À mes amis pêcheurs en mer, à qui il suffit de regarder le ciel et la surface de l’eau pour comprendre ce qui se passe au fond.

Préface


Bruno Lafont a présidé aux destinées de Lafarge, l’un des fleurons de l’industrie française, où il a fait toute sa carrière, entre 2006 et 2015. Il copréside aujourd’hui le nouveau groupe LafargeHolcim, né de la fusion entre ces deux entreprises. Sous le leadership de trois grands patrons en quatre décennies (Olivier Lecerf, Bertrand Collomb et Bruno Lafont), Lafarge est devenue une entreprise mondiale, alors même que son métier est par nature local. Ayant effectué au bon moment le bon choix d’investir dans les pays émergents, Lafarge en était arrivée, à la veille de sa fusion avec Holcim, à faire travailler ensemble 65 pays, représentant une impressionnante diversité culturelle. Avec la fusion, l’histoire du groupe prend un tournant majeur, sur lequel on trouvera peu de commentaires dans le présent ouvrage, tant cette fusion est récente. Dans ce livre en effet, l’objectif de l’auteur est d’offrir des réflexions utiles issues de son expérience pendant dix années particulièrement agitées. Je parle de réflexions utiles, car on sent bien que son dialogue avec Philippe Hardouin n’est pas mû par l’ego, mais par un désir sincère de transmettre aux dirigeants économiques et politiques, voire à l’opinion publique, des messages susceptibles de les éclairer.

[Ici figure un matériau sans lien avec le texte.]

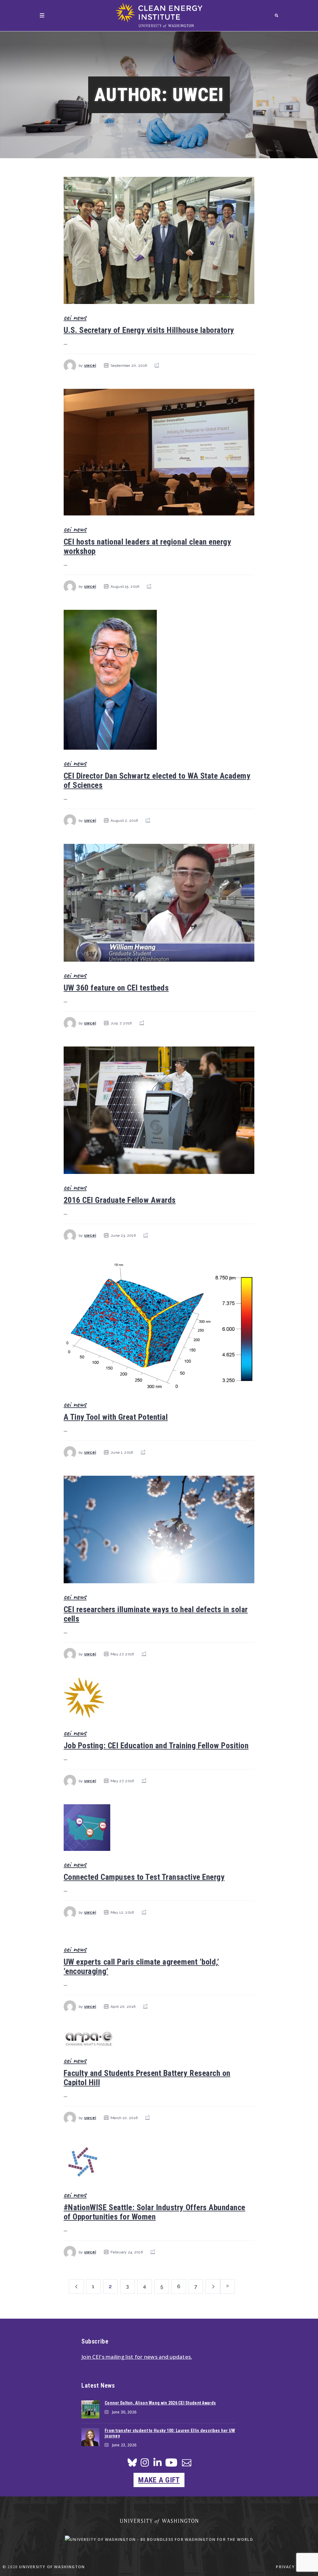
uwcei (90, 365)
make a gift (158, 2480)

L’auteur a pris les rênes de Lafarge le 1er janvier 2006. L’année suivante éclatait la crise des subprimes, qui devait atteindre son paroxysme en 2008 avec la faillite de Lehman Brothers, puis dégénérer en crise financière et économique et, en particulier, malmener la zone euro en rendant manifestes les insuffisances de son organisation. Le tournant des années 2010-2011, c’est aussi l’explosion du très mal nommé Printemps arabe, qui allait déboucher sur une révolution dont, au début 2016, les conséquences sont très loin d’être épuisées au Moyen-Orient, en Afrique, mais aussi en Europe (problème des réfugiés notamment) et au-delà. Pour Lafarge, le Printemps arabe est survenu alors que le groupe n’avait pas encore digéré une importante acquisition en Égypte (Orascom).

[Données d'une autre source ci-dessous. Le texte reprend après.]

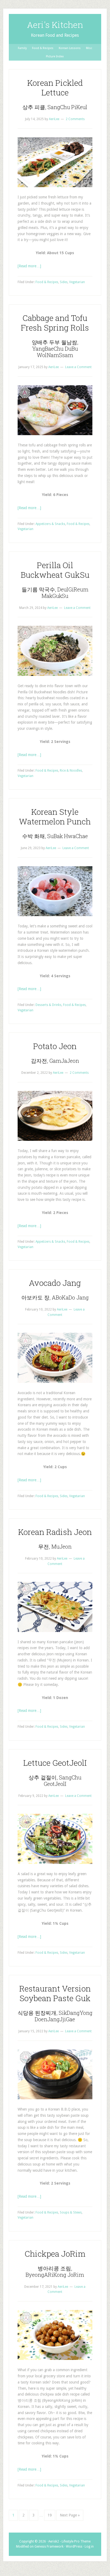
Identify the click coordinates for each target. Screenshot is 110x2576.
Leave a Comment (78, 367)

Quelle que soit l’activité dont ils ont la charge, les dirigeants doivent en permanence raisonner sur les risques de toute nature auxquels ils peuvent se trouver confrontés. À ce sujet, Bruno Lafont observe finement que dans une entreprise, les collaborateurs ont peur des risques qu’ils ont eux-mêmes identifiés. Mais pour le responsable suprême, un risque identifié n’est déjà plus un risque. Plus précisément, il n’est plus une menace diffuse, une source d’angoisse, mais est devenu un problème à résoudre. Au-delà, ce qui doit mobiliser l’attention du chef, ce sont les risques non encore identifiés. Comment faire pour que cette obsession ne se transforme pas en paralysie et en impuissance ? Bruno Lafont indique clairement la voie. Il faut d’abord savoir écouter et regarder. Écouter celles et ceux qui, à un titre ou à un autre, portent un intérêt à l’entreprise, les parties prenantes. Écouter, c’est aussi dialoguer. Et pour bien dialoguer, il faut établir une relation de confiance. Établir une relation de confiance suppose un investissement qui s’inscrit dans la durée. Quand il s’agit d’écouter des personnes imprégnées d’une culture différente, cet investissement doit être encore mieux pensé. De plus, les gens ne s’expriment pas de la même manière selon qu’ils sont sur votre terrain ou sur le leur. Il importe donc de les rencontrer sur leur terrain, et de bien regarder ce terrain, car il est lui-même extraordinairement révélateur pour qui a des yeux pour voir. Celui qui sait écouter et regarder son environnement parvient à saisir à l’état embryonnaire beaucoup de risques sur lesquels il peut alors se concentrer, en les faisant entrer au bon moment dans la catégorie des problèmes à résoudre. De ce point de vue, j’ai particulièrement apprécié les pages de ce livre où l’auteur nous parle de l’organisation de ses voyages et de la manière dont il les utilise pour poser ensuite les bonnes questions à ses équipes. Car le rôle d’un patron, c’est également cela.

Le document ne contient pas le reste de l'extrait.